Sunday, November 7, 2021

Steely Dan - Gaucho (1980)

In which the coolest band of the seventies begins a new decade and ends its run on a whimper.

Off the road for years and down to just Walter Becker and Donald Fagen relying on a revolving door of backing musicians, Steely Dan had gotten just a little too comfortable in the studio by 1980, and Gaucho was the result of their complacency.  The album is a set of songs offering clichéd depictions of the same sort of seedy characters they'd so vividly brought to life on earlier albums, and the music on Gaucho shows that Steely Dan's music had calcified into subdued, overproduced "smooth jazz" arrangements.

Conceptually, Gaucho mirrors Aja, with epic songs that allow the session musicians to stretch out but with none of the warmth and intimacy that characterized that earlier album.  The sound is quite antiseptic, and the effect is soporific enough to listen to as an alternative to a Sominex.  "Hey Nineteen,"  Gaucho's hit single about a May-December romance, is interesting mainly thanks to Steve Gadd's drumming, but even with Bernard Purdie's shuffling beat, "Babylon Sisters" actually makes depravity sound boring.   "Glamour Profession," like "Babylon Sisters" a song about the decadence of southern California, has a little more punch to it, but no heart, either.  And you would expect a song like the title track, about a guy being used by a friend to do a favor for his friend's partner, to be edgier than the actual song is.  And the pseudo-blues-rock arrangement for "Time Out of Mind" almost evaporates into thin air.

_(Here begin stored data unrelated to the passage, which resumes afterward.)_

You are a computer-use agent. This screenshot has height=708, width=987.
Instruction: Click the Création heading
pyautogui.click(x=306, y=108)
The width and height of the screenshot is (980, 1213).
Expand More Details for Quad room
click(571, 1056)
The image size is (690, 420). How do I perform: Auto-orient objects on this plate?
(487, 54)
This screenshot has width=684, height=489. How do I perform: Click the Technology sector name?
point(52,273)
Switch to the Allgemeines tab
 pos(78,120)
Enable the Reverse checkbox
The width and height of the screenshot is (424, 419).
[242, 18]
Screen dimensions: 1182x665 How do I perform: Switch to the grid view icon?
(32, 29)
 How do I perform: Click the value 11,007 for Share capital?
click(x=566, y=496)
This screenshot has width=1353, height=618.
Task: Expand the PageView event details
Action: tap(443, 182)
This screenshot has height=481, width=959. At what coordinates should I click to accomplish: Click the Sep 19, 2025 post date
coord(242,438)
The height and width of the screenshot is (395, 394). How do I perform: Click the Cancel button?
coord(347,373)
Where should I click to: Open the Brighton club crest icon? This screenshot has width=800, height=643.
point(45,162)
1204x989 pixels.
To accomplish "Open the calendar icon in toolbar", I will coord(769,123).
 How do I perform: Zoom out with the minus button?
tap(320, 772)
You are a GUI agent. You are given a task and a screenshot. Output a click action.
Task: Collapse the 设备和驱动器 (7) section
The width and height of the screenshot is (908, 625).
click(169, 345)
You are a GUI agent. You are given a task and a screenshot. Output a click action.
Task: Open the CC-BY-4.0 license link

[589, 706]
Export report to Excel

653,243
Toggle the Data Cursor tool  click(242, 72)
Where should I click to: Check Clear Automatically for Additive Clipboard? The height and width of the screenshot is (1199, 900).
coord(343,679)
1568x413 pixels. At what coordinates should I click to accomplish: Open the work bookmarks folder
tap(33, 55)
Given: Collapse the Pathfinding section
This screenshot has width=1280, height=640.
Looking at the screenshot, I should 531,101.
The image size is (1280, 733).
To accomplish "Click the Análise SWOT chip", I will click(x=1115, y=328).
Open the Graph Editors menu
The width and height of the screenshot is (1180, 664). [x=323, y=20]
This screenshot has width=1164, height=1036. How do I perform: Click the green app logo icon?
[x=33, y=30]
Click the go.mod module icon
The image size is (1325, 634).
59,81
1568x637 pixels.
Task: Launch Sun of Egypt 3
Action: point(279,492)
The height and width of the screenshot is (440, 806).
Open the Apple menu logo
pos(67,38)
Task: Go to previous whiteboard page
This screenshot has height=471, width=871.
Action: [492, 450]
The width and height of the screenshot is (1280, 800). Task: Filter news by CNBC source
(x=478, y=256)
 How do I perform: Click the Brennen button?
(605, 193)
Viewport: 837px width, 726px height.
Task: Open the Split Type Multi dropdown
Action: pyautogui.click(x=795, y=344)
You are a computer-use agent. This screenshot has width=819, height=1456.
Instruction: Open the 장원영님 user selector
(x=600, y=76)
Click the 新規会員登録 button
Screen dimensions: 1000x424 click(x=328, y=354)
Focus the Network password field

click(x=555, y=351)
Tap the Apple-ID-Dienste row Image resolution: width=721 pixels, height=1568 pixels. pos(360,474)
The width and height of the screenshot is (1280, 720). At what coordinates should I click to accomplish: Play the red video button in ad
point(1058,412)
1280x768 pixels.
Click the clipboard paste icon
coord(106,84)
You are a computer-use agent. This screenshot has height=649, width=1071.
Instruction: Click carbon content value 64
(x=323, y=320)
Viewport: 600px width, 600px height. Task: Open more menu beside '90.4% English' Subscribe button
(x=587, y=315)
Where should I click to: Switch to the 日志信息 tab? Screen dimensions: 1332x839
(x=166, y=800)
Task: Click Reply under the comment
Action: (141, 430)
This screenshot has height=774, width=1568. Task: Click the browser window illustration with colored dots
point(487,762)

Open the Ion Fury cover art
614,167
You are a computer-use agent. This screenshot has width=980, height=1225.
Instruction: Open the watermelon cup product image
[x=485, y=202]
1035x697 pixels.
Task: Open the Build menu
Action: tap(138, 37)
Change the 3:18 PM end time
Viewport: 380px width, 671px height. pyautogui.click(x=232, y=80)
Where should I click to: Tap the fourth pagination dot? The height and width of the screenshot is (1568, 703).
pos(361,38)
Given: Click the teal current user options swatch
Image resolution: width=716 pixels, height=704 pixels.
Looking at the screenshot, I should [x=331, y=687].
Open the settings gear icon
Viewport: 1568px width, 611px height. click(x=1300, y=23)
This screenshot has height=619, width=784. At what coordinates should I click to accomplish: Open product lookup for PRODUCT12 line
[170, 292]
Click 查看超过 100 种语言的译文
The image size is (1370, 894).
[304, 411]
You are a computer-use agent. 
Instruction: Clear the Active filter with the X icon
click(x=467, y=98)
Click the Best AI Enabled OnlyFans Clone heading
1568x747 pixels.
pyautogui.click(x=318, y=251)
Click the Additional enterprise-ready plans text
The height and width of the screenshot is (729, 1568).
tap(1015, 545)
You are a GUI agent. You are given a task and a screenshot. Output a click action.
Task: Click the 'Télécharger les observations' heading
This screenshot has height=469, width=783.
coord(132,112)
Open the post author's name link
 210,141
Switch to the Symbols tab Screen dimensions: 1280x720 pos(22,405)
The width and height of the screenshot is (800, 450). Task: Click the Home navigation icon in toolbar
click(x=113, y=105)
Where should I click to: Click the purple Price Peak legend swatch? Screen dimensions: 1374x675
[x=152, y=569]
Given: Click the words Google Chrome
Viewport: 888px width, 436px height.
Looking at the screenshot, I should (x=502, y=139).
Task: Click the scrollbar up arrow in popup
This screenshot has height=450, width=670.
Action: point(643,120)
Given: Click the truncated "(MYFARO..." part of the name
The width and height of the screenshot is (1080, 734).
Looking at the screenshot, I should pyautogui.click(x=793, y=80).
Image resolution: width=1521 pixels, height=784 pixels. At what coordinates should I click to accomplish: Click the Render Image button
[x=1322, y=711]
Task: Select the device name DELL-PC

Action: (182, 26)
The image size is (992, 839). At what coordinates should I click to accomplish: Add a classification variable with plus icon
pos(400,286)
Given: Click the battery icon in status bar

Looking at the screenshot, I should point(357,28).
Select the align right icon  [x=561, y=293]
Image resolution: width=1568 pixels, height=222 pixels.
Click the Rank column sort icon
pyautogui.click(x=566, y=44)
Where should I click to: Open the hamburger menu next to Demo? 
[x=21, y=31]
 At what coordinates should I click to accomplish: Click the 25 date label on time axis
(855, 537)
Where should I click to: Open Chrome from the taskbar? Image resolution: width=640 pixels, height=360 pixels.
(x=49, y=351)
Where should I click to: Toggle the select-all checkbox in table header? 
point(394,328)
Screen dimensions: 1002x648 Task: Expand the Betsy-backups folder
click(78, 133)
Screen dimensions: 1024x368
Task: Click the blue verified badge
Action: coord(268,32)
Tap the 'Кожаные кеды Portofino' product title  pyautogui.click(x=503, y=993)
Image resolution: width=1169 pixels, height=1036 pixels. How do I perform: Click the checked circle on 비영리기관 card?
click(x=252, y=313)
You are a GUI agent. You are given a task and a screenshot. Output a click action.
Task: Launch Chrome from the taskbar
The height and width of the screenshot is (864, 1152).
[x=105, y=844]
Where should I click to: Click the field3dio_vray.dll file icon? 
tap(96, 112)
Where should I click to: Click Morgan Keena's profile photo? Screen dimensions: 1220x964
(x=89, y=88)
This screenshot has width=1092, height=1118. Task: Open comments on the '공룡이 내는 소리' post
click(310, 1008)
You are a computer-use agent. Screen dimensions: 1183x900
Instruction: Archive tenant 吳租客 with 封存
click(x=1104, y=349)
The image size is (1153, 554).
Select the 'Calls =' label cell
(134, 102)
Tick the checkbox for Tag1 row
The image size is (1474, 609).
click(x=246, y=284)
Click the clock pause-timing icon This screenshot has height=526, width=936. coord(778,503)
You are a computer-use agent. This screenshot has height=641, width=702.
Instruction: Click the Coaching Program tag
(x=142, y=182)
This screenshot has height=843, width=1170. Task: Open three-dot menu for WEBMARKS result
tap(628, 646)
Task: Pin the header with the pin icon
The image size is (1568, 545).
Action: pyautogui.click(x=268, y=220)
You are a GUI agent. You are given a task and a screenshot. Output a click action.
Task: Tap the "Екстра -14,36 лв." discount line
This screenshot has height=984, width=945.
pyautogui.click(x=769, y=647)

The problems with Gaucho are largely the sedate keyboards and the relaxed brass sections, and there's no one comparable to a Skunk Baxter or an Elliott Randall to provide a memorable guitar solo.  (Dire Straits' Mark Knopfler played a solo for "Time Out of Mind," but his contribution got edited and mixed down to almost nothing.)  Becker and Fagen certainly didn't do their session players any favors; the basic tracks were subjected to numerous retakes, and the songs underwent countless remixes before the duo were satisfied, though more often than not they settled for whatever they could get.  Steely Dan let the perfect be the enemy of the good on Gaucho, and as a result the album wasn't much of either.  No wonder Becker and Fagen, apart from helping Rosie Vela with her 1986 album ZaZu, wouldn't work together again for over a decade.

(After four album reviews - all of which were downers, more or less - I'm taking another break from reviewing records.  I should be back soon, and at least I got them started on a semi-related basis again.)